The use of line and color contributes to the mythological quality of the piece. Stowell's mixing of watercolor, charcoal, and ink creates a muddy and muted color palette. Primarily done in neutral colors, Stowell employs a palette of muted yellows, greens, blues, and reds, laying the colors down while using black ink lines to outline the details of the women, surrounding nature, and hearts. The black lines, lack of gradient, no interaction between colors, and shading flatten the piece, produce a style reminiscent of posters from the Art Nouveau era of the late 19th century and early 20th century. The color palette and lines provide a flat, non-dimensional, quality to the piece, removing it from realism into graphic arts.

Stowell nods to the ancient Greek myth of the Hesperides, a story about a magical garden where the Hesperides, the seven daughters of the evening, tended to a tree bearing golden apples. Instead of apples Stowell uses the Sacred Heart. She connects her visual interpretation to The Garden of the Hesperides through the themes of mystery, the divine, and the passage between earthly and mythical realms, which are central to the original myth.

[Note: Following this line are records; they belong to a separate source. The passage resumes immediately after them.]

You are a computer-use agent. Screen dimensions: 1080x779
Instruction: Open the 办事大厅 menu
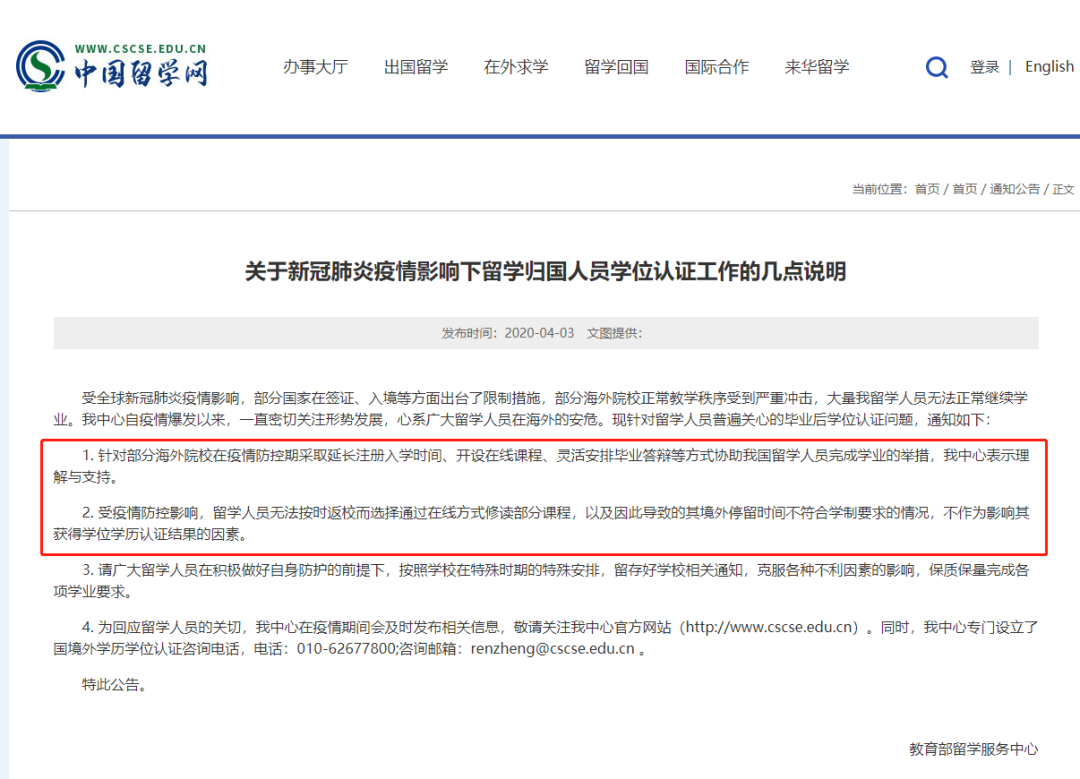315,67
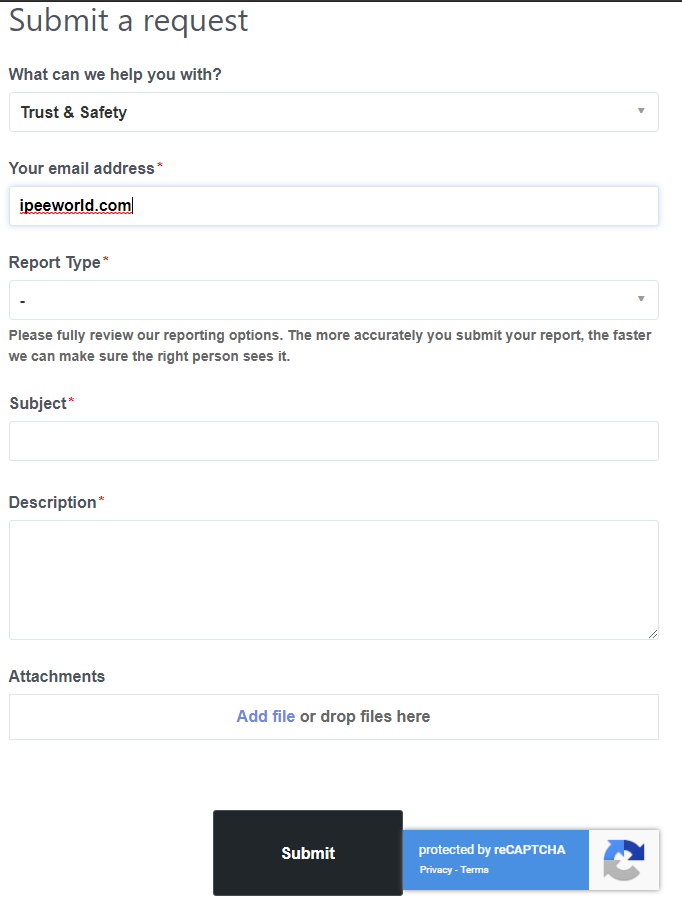Click the resize handle of the Description box
Viewport: 682px width, 922px height.
point(654,634)
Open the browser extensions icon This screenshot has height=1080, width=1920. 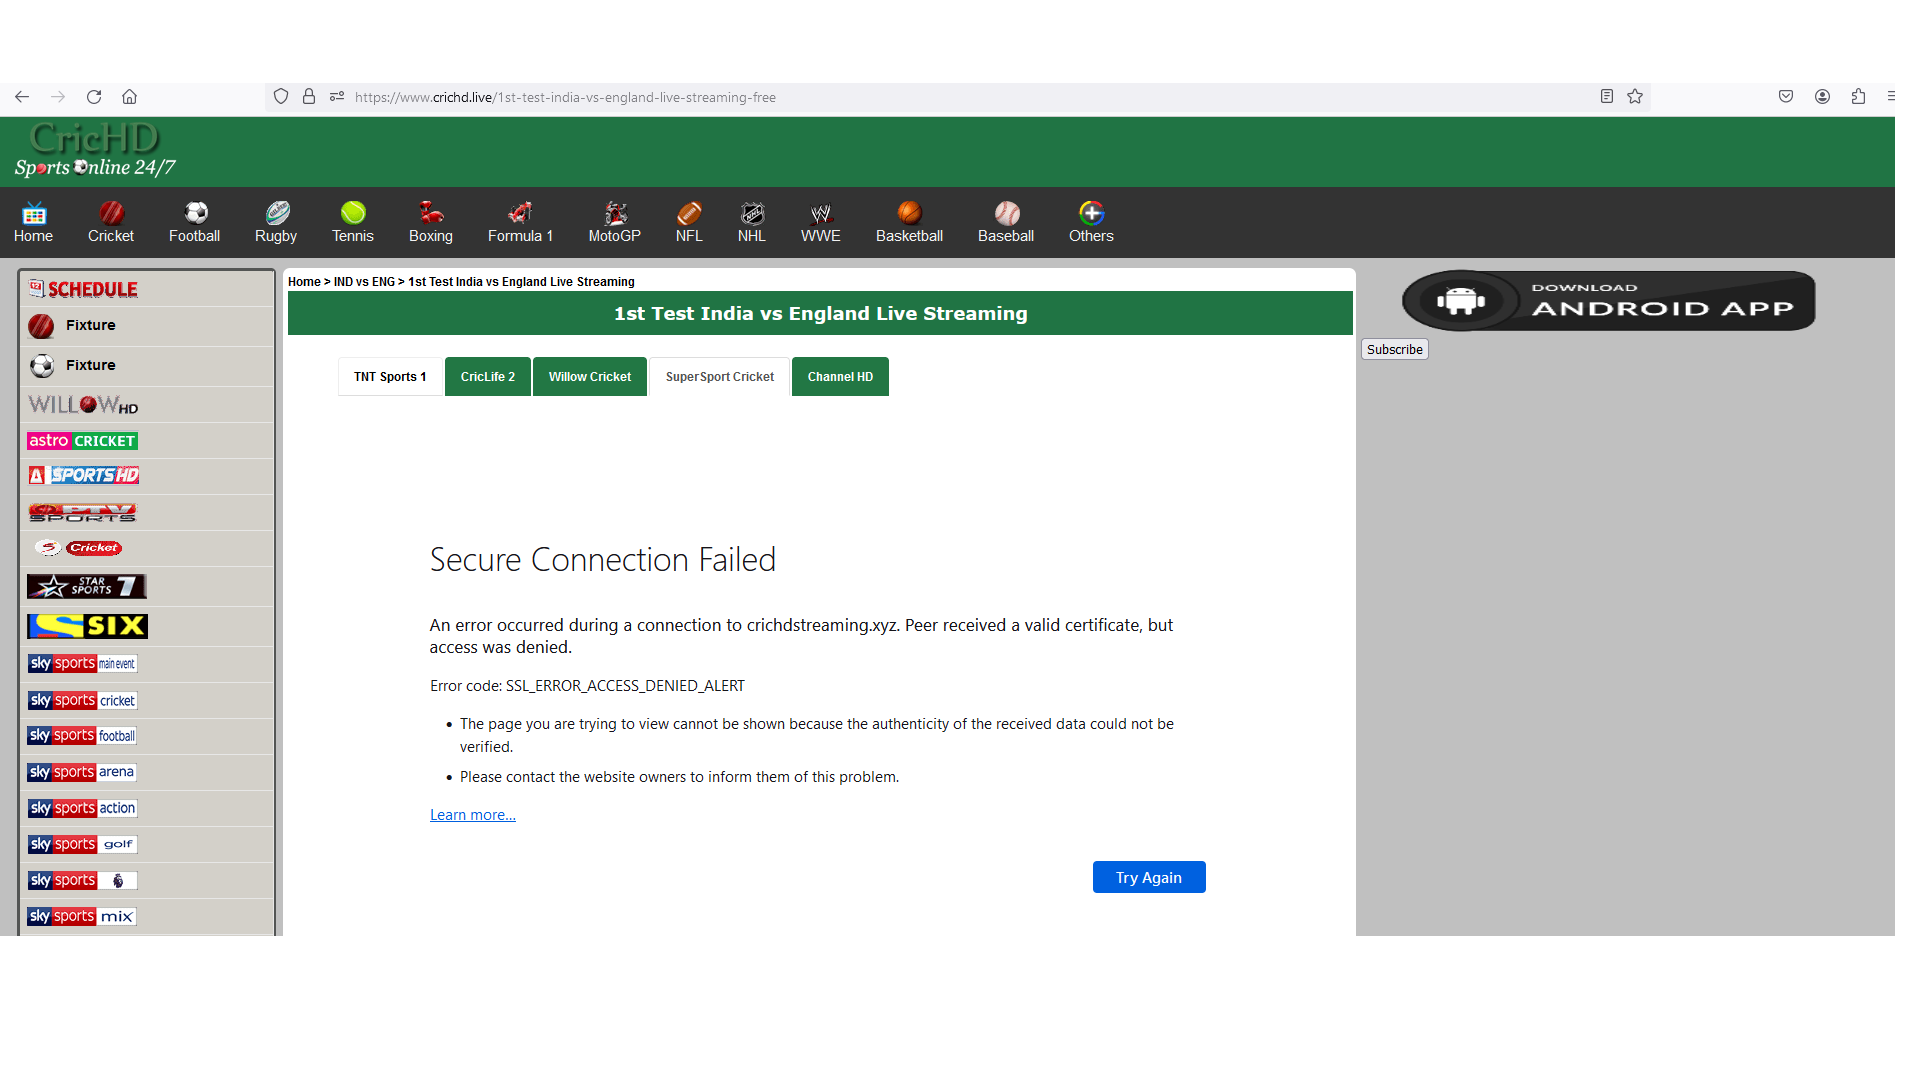[1858, 97]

The close-cropped composition of the work creates a scene in which a viewer is—purposefully—absorbed into the crowd of women worshipping the tree. The scene is clustered, raising questions about the significance of the tree these seven women surround.

== Style ==
Stowell's The Garden of the Hesperides connects to both the Arts and Crafts movement and the Symbolism Movement. The Arts and Crafts movement valued craftsmanship and the beauty of nature. It is reflected here in the detailed portrayal of the mythical garden, emphasizing organic forms and natural elements. Similarly, the work aligns with the Symbolist movement, which often focused on myth, mystery, and inner emotional or spiritual experiences. The use of dreamlike imagery and references to mythology in The Garden of the Hesperides suggests an engagement with Symbolism's interest in exploring beyond the material world.

== Provenance ==
The artwork was donated by Margaret Woodbury Strong to the Strong Museum in Rochester. It was deaccessioned and purchased by the Memorial Art Gallery in 2016.